Freitag: „Für mich haben Kunst, Kultur, Aufklärung und Liberalismus den gleichen Stellenwert wie für andere Menschen ein religiöser Glaube. Theater ist für mich Menschendienst, wie die Kirche für Christen Gottesdienst ist. Wie würden Christen reagieren, lebten sie in einem Land, in dem ihnen die Heilige Messe oder der Gottesdienst für nur einen einzigen Sonntag im Jahr untersagt wäre, mit der Begründung, einmal im Jahr dürfe die Religion durchaus mal ruhen, es sei schließlich nur ein Tag im Jahr!“ (Aus dem Blog Tapfer im Nirgendwo, den Gesamttext finden Sie hier.) Dem stimme ich uneingeschränkt zu und brachte meine Karfreitagskritik auch schon hier und da zum Ausdruck. Doch mit zunehmendem Alter sehe ich das mit einer gewissen Milde. Ja, es ist ohne Frage inakzeptabel, wenn eine Religionsgemeinschaft mit staatlicher Unterstützung auch Nicht-Christen wie mir in die Freizeitgestaltung eingreift. Andererseits finde ich den Preis, ausnahmsweise keine Sportveranstaltung besuchen zu dürfen oder bei der Spielhalle des Vertrauens vor verschlossener Tür zu stehen, für einen arbeitsfreien Tag durchaus akzeptabel.

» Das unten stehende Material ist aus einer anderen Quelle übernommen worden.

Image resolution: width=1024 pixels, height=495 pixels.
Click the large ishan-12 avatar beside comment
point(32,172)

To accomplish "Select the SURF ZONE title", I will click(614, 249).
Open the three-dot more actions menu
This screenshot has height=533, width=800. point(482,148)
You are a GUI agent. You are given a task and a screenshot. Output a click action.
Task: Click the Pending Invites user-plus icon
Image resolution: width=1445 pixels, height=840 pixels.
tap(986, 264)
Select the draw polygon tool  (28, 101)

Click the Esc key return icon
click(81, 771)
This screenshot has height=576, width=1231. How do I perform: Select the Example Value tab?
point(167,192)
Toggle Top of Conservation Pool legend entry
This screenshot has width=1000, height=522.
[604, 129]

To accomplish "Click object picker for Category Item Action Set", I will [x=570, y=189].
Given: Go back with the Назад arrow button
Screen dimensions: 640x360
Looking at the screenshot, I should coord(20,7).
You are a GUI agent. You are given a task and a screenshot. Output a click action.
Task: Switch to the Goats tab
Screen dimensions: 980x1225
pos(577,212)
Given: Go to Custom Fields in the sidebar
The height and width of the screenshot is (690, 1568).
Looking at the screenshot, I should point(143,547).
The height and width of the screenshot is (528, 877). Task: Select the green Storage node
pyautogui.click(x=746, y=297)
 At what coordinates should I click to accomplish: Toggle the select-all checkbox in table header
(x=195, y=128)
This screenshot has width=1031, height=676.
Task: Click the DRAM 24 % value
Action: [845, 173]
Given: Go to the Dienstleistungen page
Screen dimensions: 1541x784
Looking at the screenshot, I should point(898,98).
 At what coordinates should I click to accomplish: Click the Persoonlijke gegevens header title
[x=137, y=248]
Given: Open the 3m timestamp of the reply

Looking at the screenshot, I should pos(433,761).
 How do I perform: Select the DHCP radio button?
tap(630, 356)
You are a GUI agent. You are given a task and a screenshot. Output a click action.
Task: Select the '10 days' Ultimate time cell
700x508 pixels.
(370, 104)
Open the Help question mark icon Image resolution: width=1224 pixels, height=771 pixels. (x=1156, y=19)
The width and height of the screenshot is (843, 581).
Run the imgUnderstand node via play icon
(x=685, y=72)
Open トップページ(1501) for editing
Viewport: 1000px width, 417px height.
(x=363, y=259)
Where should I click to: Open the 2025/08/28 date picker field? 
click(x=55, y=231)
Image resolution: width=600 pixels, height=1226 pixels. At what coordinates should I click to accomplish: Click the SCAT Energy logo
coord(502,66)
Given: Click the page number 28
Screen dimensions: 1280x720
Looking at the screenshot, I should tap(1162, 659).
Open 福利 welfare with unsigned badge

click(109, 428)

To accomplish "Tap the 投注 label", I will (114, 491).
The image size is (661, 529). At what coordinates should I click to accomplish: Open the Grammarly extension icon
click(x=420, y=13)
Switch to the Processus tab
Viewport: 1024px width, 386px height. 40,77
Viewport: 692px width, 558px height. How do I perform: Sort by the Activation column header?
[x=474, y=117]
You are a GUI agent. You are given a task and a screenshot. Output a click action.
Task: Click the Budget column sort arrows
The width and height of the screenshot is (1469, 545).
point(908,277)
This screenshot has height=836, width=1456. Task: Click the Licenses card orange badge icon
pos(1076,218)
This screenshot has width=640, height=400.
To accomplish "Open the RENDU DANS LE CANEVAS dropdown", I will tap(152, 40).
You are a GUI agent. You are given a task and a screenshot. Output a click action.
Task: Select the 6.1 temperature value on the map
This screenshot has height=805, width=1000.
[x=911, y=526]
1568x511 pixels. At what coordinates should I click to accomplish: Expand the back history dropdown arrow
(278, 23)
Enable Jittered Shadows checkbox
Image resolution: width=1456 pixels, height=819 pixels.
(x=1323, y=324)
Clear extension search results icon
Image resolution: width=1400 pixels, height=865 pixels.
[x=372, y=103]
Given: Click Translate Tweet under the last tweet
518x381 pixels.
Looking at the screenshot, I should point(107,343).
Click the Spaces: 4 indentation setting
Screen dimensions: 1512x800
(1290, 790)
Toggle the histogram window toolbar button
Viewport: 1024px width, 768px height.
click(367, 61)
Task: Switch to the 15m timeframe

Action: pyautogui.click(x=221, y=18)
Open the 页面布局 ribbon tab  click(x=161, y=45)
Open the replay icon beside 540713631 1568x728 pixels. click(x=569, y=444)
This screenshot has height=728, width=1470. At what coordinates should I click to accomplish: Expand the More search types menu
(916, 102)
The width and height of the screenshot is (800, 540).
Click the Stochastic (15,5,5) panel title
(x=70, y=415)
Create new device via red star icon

Samstag: Eine der deprimierendsten Kindheitserfahrungen war es, wenn mich die anderen Kinder nicht mitspielen ließen. Das hat sich mit der Zeit ausgewachsen, inzwischen ist man ja froh, wenn man nicht jeden Mist mitmachen muss. Beim Mitmachblog indes würde ich gerne mitmachen. Anscheinend bin ich zu blöd, mich dort zu registrieren: Trotz vor einer Woche ausgefülltem und abgesandtem Anmeldeformular und zusätzlicher Bittstellung per Mail reagieren die nicht. Vielleicht wollen sie mich auch einfach nicht. Wer wollte es ihnen verdenken.

Sonntag: Meine beiden Lieblingsmenschen hielten es für angezeigt, vier aufeinanderfolgende arbeitsfreie Tage für eine umfassende Neugestaltung des Wohnzimmers zu nutzen. Während woanders Eier gesucht werden, verbringen wir die Ostertage in einer beeindruckenden Baustelle. Apropos Ostern: Was ist eigentlich aus dem Eierskandal geworden?